Foi numa das sextas-feiras da Matilde Abranches, que o seu médico,
rapaz aliás simpático, afirmou que os homens são maus
por culpa das mulheres…

Os dedos de Cecília desfolhavam as notas levíssimas de Ma barque
légère e a meu lado Lídia sorvia o aroma de um botão
de rosa. Bem comparado, fez-me lembrar um quadro ideal de Diana Cid; Lídia
também estava de azul, como a formosa do "Perfume".

– Por culpa das mulheres?! perguntou a voz empapada de uma mãe de
família, que tem por hábito tomar a sério todas as conversas.

– Como desde o princípio do mundo. Agora então a influência
da mulher é nefasta. A nossa sociedade cai rapidamente da sua modesta
franqueza, que a fazia encantadora, para um snobismo que a torna ridícula.
A preocupação do chic estraga tudo. As portas já se não
abrem como antigamente, e procuramos termos para as conversas mais simples!

Não há naturalidade nem há simplicidade. A virtude das
mulheres, que era para as nossas culpas, como um tronco profundamente enraizado
é para as lianas frágeis – um sustentáculo que as eleva
e ampara, sente-se abalada e já não nos inspira a confiança
de outrora.

Como para Bruto, para mim a Virtude não é mais que uma palavra.
Bebemos todos do veneno. Agora só o dilúvio.

– Que mal lhe teriam feito as mulheres, sempre gostaria de saber…

– Estragam tudo com a sua imprudência, a sua coquetterie e o seu fanatismo.
Basta olhar para uma mulherzinha moderna para a gente perceber que se preocupa
com feitiços e é supersticiosa. A quantidade de figas e de amuletos
que traz ao pescoço, bem o prova. Em vez de nos ensinarem a sermos
simples e cordatos, tornam a vida cada vez mais complexa e difícil.

– Exemplo?

– Nas mínimas coisas ele aparece. Vá o exemplo: convidam-nos
para um jantar familiar e dão-nos um banquete em que vagueiam perfumes
de flores caras e cheiros de molhos complicados. Aquilo não é
o trivial: logo, aquele não é o jantar familiar. Quem ordenou
e determinou o menu, não foi certamente o dono, mas a dona da casa.
Portanto a atmosfera de falsidade que se respira naquela casa amiga, foi criada
pela mulher.

– Ora aí está ! São os nossos maridos que trazem dos
hotéis e das festas a que assistem a exigência desses molhos
complicados, dessas floreiras odoríferas. do champagne ruinoso e dos
cristais variegados das mesas ricas. São eles que nos sugerem novidades
de serviço; e vêm os senhores depois pôr a ridículo
a nossa pretensão! Geralmente não somos nós que compramos
a prataria e as porcelanas. Que sabemos nós, as mulheres?

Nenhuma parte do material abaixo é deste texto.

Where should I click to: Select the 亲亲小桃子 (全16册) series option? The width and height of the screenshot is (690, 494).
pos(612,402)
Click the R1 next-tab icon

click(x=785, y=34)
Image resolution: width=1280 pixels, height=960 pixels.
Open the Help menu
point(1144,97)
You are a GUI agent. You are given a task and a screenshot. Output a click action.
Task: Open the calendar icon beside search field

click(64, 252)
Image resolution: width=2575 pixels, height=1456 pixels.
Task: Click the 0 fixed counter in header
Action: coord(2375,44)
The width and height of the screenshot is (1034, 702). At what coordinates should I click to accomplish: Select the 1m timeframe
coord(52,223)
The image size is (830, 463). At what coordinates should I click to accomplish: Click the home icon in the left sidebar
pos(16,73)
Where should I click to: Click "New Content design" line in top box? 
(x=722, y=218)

– O que adivinham. Oh! e o que as mulheres adivinham! Conheço uma
que, sem ter ouvido uma única confidência, sabe que uma certa
pessoa evita encontrá-la, porque é vê-la e logo nessa
noite perder ao jogo!

– Esse alguém é o senhor. Vê? são os homens que
jogam, que ficam amáveis se ganham ou mal humorados se perdem, que
tem estragado a nossa alegria. Mas sempre quero agora que me explique: o senhor,
que se ri das quatro folhas de trevo e dos corcundinhas de coral que trazemos
ao peito, porque foge de cumprimentar uma senhora amiga só pelo receio
de que esse encontro fortuito e rápido lhe traga o azar da fortuna?

– Males de raça, minha senhora, coisas que ficam da infância.
De algum modo precisamos mostrar que já fomos crianças. Creia
que eu até adoro essa senhora!

– Adora-a e evita-a!

– Mas se ela tem jetattura!

– Use então de um expediente:

Quando a vir, pegue em qualquer objeto de ferro. Uma chave, por exemplo.
Não traz uma chave consigo?

– É bom?

– É magnífico!

– Não sabia!

A conversa embarafustava por um terreno amável.

D. Matilde confessou que deixara de se vestir de azul, porque essa cor lhe
trazia infelicidade.

D. Joana citou uma amiga que usava uma liga de cada cor, como porte-bonheur.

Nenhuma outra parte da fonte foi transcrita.